## PEDIDO DE TRABALHO
Responda com base no texto sobre o node SPEECH:
(a) Qual node deve ser usado para apenas salvar ou gerenciar arquivos de áudio?
(b) Qual node deve ser usado para traduzir o texto depois da transcrição?
(c) Qual é o padrão do parâmetro audioUrl?

## TEXTO DO EXERCÍCIO
■ ■ ■ ■

Quando você DEVE usar este Node?

Use SPEECH sempre que precisar de conversão automática de áudio em texto:

Casos de uso

Atendimento por Voz: "Transcrever mensagem de áudio do cliente para processar pedido automaticamente"
Análise de Sentimento: "Converter áudio em texto para análise com node AI"
Comandos por Voz: "Permitir que usuários controlem o bot por áudio (ex: 'consultar saldo')"
Documentação Médica: "Transcrever relatos de sintomas para criar prontuário"
Assistentes Virtuais: "Processar comandos de voz em aplicações conversacionais"

Quando NÃO usar SPEECH

Áudio para armazenamento: Use node MEDIA para apenas salvar/gerenciar arquivos de áudio
Identificação de locutor: SPEECH não identifica QUEM fala, apenas O QUE fala
Tradução de áudio: SPEECH apenas transcreve; use node AI para traduzir o texto depois

Parâmetros Detalhados

audioUrl (string, condicional)

O que é: URL pública do arquivo de áudio para transcrição (Evolution API geralmente fornece automaticamente).

Padrão: Nenhum (ou audioBase64 deve ser fornecido)

■ ■ ■ ■

## REGISTROS EXTRAÍDOS
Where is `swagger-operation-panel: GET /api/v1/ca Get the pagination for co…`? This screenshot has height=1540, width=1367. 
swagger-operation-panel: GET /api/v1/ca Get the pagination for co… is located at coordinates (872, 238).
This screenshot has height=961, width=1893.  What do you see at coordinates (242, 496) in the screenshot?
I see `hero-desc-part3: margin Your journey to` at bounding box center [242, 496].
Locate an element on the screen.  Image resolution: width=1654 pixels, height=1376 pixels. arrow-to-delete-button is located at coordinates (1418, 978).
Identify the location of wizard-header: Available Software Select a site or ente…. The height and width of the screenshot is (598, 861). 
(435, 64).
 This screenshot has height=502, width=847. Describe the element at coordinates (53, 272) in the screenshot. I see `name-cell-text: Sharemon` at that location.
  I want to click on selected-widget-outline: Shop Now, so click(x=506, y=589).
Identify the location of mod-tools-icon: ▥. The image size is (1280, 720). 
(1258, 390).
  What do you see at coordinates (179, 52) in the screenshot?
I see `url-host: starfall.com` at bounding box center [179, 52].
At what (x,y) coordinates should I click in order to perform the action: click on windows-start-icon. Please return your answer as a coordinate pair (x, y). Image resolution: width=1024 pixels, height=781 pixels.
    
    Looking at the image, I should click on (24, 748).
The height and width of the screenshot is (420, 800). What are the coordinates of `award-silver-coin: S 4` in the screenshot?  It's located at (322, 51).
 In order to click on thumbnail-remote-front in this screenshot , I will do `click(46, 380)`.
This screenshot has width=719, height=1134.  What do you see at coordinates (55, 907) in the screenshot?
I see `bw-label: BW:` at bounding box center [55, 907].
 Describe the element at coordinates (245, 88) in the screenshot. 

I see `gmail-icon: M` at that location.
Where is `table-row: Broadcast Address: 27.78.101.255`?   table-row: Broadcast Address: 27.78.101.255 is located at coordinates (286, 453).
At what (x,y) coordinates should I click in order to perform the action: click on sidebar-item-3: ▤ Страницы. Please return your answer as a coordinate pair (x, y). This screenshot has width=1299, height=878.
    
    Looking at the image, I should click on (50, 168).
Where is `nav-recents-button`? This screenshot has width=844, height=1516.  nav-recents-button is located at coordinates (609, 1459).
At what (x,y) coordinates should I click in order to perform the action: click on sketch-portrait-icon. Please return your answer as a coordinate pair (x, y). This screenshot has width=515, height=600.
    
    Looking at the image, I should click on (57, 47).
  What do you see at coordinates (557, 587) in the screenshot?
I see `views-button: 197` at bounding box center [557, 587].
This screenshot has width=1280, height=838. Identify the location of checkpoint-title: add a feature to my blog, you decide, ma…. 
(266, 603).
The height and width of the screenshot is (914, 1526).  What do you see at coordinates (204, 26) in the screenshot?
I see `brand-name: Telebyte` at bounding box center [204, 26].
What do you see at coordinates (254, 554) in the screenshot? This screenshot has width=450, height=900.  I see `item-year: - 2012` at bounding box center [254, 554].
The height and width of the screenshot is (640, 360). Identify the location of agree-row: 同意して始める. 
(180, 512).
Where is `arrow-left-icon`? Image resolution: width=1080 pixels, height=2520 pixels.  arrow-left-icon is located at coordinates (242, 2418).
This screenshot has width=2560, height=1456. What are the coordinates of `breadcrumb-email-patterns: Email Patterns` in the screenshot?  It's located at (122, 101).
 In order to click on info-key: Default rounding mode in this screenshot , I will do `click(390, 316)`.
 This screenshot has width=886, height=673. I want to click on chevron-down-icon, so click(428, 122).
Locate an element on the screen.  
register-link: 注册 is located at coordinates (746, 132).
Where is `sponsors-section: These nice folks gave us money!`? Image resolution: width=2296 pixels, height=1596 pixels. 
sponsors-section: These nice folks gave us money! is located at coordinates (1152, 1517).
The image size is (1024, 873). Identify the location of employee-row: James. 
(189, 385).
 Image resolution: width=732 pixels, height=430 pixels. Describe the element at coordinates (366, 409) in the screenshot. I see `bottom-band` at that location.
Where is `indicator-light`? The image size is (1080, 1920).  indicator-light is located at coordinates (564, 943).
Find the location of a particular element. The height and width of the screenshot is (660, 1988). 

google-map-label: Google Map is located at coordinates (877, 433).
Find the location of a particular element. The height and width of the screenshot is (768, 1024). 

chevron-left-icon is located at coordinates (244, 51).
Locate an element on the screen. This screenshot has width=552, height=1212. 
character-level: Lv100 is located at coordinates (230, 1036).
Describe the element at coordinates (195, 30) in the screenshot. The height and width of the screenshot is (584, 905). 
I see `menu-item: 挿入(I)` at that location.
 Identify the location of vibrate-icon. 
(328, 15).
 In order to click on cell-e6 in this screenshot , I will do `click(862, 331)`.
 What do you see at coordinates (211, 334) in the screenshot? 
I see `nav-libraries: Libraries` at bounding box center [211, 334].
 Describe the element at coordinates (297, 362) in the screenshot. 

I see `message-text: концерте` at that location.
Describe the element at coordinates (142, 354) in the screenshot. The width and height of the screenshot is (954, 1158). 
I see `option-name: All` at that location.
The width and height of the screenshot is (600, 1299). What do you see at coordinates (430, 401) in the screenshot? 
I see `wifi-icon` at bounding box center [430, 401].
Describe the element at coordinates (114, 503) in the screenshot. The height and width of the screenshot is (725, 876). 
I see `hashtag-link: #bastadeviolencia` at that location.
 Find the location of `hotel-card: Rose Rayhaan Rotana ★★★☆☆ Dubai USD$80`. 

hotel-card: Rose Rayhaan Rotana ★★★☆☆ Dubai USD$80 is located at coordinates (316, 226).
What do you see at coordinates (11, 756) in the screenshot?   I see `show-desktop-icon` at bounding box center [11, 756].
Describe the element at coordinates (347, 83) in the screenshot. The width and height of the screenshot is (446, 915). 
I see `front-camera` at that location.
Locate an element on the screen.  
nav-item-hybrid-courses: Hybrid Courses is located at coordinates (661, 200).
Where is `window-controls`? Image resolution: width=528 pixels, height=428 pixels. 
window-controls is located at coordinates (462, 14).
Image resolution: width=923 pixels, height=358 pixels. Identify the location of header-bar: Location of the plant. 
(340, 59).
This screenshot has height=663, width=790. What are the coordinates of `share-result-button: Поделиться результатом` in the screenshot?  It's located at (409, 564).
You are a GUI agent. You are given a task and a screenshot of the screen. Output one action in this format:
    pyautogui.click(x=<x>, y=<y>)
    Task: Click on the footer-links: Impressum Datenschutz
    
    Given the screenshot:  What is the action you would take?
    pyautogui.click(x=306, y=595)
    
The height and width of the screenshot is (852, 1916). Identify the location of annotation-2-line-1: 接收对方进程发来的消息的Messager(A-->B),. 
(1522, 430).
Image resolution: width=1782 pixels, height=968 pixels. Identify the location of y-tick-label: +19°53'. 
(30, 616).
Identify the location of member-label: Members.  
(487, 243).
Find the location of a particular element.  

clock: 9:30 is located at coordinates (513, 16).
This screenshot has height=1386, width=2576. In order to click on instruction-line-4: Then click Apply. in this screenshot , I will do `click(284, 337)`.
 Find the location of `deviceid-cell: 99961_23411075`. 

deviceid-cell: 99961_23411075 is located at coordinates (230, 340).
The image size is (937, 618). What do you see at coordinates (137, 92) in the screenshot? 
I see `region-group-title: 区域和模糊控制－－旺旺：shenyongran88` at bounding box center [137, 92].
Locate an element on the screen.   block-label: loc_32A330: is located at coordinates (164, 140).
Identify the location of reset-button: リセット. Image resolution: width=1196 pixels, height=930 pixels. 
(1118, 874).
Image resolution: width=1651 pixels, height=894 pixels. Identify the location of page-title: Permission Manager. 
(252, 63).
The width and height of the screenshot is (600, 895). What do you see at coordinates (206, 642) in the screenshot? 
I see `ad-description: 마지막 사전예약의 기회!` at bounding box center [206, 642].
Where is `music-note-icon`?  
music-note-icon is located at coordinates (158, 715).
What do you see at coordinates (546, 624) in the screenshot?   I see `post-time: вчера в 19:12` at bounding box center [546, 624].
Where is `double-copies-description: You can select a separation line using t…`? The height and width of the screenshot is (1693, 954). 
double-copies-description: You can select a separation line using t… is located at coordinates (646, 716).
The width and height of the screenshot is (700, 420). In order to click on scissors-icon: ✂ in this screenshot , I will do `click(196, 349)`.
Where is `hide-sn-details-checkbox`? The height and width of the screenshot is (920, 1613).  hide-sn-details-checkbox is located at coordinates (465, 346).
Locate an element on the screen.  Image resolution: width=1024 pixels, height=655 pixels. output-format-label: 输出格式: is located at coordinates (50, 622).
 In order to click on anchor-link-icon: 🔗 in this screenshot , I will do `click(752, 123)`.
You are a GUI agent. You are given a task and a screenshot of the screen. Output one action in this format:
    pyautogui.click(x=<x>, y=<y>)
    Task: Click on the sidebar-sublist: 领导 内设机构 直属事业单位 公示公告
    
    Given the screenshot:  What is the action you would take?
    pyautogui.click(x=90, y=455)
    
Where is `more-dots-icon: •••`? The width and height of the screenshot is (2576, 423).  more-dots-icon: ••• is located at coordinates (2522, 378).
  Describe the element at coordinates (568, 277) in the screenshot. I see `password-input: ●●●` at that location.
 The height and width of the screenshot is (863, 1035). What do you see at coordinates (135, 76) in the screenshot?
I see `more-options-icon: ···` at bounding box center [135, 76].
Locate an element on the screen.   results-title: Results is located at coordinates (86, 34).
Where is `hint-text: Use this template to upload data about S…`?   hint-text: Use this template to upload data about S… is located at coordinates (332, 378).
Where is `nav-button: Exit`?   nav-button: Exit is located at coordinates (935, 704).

■ ■ ■ ■

## RESPOSTA ABAIXO
(a) O node MEDIA.
(b) O node AI.
(c) Nenhum (ou audioBase64 deve ser fornecido).